Nanoparticles as novel stationary phase could enhance chromatographic performance (efficiency and resolution). However, their implementation in columns is rather challenging. The methodological approach we propose is an in situ synthesis of such nanoparticles through photopolymerization of a miniemulsion containing hexyl acrylate monomers. While the miniemulsion composition was previously optimized, resulting in highly spherical monodisperse nanoparticles with a mean size inferior to 200 nm, the immobilization of such particles is not straightforward.
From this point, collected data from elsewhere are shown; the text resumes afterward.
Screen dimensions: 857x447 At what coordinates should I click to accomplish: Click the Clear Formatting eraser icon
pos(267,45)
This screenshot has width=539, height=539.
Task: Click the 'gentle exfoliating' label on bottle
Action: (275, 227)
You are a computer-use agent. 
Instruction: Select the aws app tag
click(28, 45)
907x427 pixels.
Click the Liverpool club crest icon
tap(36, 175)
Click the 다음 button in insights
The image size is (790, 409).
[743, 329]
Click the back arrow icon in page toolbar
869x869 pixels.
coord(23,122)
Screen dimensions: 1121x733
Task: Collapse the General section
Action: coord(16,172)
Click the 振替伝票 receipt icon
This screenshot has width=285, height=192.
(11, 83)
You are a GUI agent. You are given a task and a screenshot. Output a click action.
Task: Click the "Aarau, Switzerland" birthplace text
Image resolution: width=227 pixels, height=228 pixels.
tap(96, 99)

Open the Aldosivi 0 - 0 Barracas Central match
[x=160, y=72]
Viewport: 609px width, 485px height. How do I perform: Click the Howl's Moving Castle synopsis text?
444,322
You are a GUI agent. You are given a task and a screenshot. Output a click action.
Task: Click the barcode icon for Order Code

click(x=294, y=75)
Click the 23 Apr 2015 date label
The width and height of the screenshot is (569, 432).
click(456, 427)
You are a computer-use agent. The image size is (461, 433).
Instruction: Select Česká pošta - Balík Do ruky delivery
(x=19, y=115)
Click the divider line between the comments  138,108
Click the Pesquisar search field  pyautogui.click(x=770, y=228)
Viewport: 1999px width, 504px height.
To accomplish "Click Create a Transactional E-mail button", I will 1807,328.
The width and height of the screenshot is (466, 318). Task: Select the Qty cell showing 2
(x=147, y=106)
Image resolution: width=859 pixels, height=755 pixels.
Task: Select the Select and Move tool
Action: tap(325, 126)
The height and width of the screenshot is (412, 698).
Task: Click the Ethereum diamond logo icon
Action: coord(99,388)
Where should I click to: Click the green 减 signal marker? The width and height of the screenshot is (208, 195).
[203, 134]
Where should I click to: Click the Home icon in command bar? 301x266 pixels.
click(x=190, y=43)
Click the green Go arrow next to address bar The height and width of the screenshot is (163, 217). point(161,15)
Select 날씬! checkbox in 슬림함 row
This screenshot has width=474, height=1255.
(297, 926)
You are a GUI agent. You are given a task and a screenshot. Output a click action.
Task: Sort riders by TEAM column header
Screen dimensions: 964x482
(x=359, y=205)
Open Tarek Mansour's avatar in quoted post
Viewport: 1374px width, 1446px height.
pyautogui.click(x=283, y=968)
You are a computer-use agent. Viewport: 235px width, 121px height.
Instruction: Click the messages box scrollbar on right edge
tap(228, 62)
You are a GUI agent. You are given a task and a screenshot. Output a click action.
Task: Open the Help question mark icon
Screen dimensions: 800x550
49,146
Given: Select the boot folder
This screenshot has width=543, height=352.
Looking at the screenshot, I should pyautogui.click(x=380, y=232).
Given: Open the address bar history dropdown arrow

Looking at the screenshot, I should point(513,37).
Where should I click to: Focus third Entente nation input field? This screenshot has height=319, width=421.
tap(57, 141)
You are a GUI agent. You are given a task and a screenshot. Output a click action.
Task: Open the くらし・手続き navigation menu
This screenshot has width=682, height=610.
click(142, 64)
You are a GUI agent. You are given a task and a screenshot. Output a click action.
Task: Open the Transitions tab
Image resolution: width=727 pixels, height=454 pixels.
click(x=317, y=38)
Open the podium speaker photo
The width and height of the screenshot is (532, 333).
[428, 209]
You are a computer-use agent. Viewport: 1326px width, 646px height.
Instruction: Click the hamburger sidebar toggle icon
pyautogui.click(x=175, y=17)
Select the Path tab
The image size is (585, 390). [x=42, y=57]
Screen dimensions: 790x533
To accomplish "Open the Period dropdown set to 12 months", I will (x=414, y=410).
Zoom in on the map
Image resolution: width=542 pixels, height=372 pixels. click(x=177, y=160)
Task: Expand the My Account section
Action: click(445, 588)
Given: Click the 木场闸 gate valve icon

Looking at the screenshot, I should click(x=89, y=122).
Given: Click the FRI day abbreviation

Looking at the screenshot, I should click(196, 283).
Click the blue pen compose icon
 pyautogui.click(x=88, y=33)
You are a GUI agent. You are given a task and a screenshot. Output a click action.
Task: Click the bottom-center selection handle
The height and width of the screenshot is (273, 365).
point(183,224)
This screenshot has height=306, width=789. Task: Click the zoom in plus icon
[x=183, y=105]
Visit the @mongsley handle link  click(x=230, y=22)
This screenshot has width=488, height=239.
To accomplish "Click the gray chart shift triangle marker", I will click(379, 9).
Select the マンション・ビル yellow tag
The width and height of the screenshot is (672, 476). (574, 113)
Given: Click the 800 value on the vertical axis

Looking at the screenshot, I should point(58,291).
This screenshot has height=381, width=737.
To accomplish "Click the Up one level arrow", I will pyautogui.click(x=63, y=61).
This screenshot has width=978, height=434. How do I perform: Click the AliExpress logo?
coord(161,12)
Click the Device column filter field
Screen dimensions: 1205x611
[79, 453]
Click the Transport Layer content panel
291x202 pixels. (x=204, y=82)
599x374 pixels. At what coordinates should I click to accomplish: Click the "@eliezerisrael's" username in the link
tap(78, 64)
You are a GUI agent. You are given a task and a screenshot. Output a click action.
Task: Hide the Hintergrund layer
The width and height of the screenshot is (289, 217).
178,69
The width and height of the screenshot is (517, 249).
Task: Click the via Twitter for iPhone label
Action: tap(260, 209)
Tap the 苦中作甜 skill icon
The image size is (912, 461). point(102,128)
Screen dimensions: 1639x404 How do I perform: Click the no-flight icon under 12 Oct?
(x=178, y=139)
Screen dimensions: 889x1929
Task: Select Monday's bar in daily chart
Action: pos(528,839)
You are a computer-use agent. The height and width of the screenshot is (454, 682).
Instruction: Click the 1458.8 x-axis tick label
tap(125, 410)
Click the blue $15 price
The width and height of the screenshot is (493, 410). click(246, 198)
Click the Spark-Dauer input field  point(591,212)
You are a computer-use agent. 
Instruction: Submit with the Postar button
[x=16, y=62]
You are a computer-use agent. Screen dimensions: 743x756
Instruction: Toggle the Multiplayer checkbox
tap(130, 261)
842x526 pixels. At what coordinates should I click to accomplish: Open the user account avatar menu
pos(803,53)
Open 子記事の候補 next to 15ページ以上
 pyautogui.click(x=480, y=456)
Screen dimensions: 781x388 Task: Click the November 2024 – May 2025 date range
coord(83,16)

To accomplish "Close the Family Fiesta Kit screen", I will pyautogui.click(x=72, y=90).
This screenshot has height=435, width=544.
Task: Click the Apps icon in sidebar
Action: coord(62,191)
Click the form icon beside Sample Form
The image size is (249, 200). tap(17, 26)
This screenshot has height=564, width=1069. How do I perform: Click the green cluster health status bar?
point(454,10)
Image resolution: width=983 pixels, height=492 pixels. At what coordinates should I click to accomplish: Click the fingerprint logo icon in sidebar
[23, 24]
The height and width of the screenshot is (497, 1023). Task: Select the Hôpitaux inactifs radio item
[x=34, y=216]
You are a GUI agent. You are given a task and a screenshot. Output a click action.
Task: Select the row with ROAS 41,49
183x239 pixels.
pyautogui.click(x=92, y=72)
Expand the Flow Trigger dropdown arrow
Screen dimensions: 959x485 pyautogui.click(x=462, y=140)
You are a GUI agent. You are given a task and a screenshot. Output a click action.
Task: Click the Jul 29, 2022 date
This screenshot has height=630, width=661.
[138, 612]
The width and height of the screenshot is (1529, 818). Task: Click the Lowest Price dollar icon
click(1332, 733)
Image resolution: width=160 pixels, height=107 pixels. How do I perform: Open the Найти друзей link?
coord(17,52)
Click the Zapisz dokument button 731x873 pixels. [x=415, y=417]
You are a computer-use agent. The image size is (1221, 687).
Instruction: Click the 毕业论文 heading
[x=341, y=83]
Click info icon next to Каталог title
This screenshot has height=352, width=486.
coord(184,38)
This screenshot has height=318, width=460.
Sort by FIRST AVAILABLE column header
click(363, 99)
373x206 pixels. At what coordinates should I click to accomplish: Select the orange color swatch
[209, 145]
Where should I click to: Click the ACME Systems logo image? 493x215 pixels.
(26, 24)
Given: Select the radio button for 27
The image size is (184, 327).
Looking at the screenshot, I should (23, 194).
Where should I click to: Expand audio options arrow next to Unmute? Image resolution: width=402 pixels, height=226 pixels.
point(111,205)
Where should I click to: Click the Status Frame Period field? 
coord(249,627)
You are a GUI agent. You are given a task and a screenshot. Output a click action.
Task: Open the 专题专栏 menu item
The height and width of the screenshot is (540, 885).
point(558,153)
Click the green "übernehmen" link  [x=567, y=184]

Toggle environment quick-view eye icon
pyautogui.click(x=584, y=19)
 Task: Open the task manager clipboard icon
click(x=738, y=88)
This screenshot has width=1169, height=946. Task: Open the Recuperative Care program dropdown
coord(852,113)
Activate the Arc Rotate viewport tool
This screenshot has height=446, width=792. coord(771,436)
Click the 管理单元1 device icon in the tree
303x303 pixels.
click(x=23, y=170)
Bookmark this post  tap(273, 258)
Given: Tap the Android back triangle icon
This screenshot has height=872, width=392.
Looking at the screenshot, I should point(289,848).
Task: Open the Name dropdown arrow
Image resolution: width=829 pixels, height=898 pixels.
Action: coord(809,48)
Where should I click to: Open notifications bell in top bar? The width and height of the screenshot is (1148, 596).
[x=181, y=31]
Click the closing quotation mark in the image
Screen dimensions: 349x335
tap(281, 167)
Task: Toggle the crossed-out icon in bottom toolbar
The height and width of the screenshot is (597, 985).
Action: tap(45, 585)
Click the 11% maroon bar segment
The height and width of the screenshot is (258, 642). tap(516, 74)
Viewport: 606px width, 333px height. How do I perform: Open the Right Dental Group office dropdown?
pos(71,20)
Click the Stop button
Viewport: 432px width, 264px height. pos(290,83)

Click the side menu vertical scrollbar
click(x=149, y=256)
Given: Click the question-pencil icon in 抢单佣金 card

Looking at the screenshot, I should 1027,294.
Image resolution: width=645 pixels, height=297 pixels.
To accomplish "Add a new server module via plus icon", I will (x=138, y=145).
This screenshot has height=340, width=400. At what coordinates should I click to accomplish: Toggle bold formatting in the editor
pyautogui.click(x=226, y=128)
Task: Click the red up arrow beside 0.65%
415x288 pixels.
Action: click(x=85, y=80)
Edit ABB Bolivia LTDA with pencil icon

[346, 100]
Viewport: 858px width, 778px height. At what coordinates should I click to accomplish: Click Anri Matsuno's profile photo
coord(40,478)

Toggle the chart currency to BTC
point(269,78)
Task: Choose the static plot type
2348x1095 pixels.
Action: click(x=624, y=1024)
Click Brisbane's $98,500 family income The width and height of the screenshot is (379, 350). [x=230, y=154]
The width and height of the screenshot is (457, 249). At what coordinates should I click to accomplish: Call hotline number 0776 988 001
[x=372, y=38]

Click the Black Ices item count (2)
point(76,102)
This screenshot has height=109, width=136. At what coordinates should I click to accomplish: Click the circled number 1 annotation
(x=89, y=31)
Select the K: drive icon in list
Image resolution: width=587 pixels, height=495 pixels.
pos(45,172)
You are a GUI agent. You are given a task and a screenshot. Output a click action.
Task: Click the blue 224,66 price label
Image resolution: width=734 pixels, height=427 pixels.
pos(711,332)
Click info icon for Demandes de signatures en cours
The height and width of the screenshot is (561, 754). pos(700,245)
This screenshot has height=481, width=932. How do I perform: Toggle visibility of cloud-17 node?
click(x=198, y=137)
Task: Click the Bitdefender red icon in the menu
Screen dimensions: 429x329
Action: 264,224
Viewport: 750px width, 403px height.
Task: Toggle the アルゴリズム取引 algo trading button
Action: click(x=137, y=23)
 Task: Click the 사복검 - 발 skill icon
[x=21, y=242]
The strategy consists in carrying out the miniemulsion polymerization in the very close vicinity of a reactive surface, namely cyclic olefin copolymer (COC), from which covalent bond can grow thanks to hydrogen abstraction. While the hydrophobic nature of COC appears to disturb the stability of the miniemulsion, a more polar surface allows simultaneous polymerization and anchoring of nanoparticles on the surface. Surface functionalization of COC with different monomers was tested in this work and polyethylene glycol dimethacrylate photografting was found to provide an adequate surface modification. It appears however that the extent of surface modification and especially the amount of initiator that is applied on the COC surface have consequences on both the spherical aspect and the number of resulting nanoparticles. An optimization of the PEGDA surface modification by central composite design in regards to PEGDA and BME amounts and irradiation time is proposed. SEM images after miniemulsion photopolymerization for different conditions of PEGDA photografting showed the impact of photografting on nanoparticle shape.